Um estudo conduzido pela Universidade de Stanford, citado pela OMS, indica que nos primeiros cinco dias após a mudança de hora há um aumento médio de 6% nas colisões ligeiras e de 17% nos acidentes com vítimas. Estes números têm sido observados de forma consistente em vários países europeus.
Além dos riscos nas estradas, as empresas também reportam mais pequenos incidentes laborais durante o mesmo período. Trabalhadores fatigados, menos concentrados e com menor capacidade de adaptação cometem erros que, nalguns contextos, podem sair caros.
Menos luz, mais fadiga
Outro fator relevante é a luz solar. A mudança de hora faz com que escureça mais cedo, reduzindo o tempo de exposição à luz natural, essencial para a regulação da melatonina, a hormona que controla o sono.
A Sociedade Portuguesa de Medicina do Sono recorda que esta alteração repentina afeta o humor, a atenção e o desempenho cognitivo. “É comum sentir mais sono, irritabilidade e lentidão nos dias seguintes à mudança. O corpo precisa de alguns dias para estabilizar”, explicam os especialistas.

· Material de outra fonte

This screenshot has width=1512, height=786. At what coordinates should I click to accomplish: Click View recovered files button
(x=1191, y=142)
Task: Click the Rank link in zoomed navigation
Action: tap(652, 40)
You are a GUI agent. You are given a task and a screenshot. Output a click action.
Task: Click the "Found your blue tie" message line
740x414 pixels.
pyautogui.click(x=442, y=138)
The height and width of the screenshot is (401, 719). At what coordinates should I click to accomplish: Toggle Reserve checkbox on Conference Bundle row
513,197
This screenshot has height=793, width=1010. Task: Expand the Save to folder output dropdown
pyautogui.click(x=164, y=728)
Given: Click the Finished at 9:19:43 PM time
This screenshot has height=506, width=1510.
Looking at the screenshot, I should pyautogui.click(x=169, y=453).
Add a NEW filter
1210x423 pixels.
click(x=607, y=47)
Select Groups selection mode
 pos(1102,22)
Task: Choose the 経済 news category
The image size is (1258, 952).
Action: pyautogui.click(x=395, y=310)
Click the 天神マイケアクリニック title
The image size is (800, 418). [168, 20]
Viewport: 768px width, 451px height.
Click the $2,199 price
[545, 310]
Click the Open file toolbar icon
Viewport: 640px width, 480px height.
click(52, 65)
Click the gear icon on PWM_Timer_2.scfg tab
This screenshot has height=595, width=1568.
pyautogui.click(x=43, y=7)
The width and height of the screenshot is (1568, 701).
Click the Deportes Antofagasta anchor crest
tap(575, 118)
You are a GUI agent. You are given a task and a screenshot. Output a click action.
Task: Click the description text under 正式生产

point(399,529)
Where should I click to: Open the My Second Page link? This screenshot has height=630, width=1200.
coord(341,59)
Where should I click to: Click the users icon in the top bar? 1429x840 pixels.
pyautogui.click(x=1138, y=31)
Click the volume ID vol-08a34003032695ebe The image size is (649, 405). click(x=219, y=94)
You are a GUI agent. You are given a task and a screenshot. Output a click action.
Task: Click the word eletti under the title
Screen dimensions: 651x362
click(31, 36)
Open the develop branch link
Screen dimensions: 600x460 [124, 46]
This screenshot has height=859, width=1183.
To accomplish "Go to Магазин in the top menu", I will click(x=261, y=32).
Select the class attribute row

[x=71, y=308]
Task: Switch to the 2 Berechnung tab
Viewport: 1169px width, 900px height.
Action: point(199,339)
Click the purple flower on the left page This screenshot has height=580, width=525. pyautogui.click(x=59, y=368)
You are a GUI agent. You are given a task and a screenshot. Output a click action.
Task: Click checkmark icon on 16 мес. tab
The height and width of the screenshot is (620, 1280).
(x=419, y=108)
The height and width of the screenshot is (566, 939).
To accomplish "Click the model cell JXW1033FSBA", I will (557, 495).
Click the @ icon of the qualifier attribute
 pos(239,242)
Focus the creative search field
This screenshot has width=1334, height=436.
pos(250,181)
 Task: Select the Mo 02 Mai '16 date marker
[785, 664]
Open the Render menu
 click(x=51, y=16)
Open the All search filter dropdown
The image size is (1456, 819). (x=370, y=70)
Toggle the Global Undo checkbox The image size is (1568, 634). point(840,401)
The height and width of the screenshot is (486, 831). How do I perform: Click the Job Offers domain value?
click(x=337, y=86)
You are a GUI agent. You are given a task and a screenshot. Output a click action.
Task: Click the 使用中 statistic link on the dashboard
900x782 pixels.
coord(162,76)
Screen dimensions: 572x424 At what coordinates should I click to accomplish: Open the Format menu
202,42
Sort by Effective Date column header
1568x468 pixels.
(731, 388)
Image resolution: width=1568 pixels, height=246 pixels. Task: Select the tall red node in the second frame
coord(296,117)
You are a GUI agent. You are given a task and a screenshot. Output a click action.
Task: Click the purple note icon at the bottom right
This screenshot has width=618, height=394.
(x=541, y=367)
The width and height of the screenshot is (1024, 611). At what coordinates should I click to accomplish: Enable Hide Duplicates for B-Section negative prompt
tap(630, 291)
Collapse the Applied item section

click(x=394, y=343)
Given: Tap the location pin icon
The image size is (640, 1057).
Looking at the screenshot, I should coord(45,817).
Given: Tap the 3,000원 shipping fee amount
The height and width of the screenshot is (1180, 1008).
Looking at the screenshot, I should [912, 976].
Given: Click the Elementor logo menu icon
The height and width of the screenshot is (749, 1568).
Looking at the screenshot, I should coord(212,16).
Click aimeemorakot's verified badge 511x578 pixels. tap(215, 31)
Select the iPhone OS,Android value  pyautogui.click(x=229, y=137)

Por isso, as autoridades recomendam que, nas primeiras 48 horas após a mudança, os condutores evitem longas viagens ao final do dia e façam pausas mais frequentes. Pequenas medidas como ajustar a rotina de sono e antecipar o jantar ajudam a acelerar a adaptação.
Impacto também nos peões e ciclistas
O risco de acidentes deste género não se limita aos condutores. O European Transport Safety Council (ETSC) destaca que o aumento dos acidentes também envolve peões e ciclistas, sobretudo ao entardecer. A diminuição repentina da luminosidade surpreende quem ainda circula com a mesma perceção visual do horário anterior.
Debate que continua em aberto
A Comissão Europeia chegou a propor o fim da mudança de hora, permitindo que cada Estado-Membro escolhesse manter o horário de verão ou o de inverno. A proposta acabou adiada indefinidamente, mas a discussão permanece viva.
Vários países, como a Finlândia e a Polónia, defendem que a mudança bi-anual tem mais riscos do que benefícios. Já Portugal e Espanha optaram por aguardar novos estudos, temendo impactos na coordenação de horários internacionais.
Adaptação é a palavra-chave
Enquanto a mudança continuar em vigor, os especialistas recomendam uma adaptação gradual. Dormir um pouco mais cedo nos dias anteriores, ajustar o despertador e privilegiar a exposição à luz natural nas manhãs seguintes pode reduzir o impacto da alteração.
O mais importante, sublinha o ACP, é reconhecer que o corpo precisa de tempo para se ajustar. “Não é apenas uma questão de relógios, é uma questão de ritmo biológico”, resume António Gonçalves.
Hora muda este domingo às 02 da manhã
A mudança de hora que irá ocorrer na madrugada de domingo pode parecer um detalhe, mas os números mostram que influencia a segurança, o humor e o desempenho. O gesto simples de atrasar o relógio tem reflexos que vão muito além do ponteiro, e lembrar isso pode fazer a diferença nas estradas.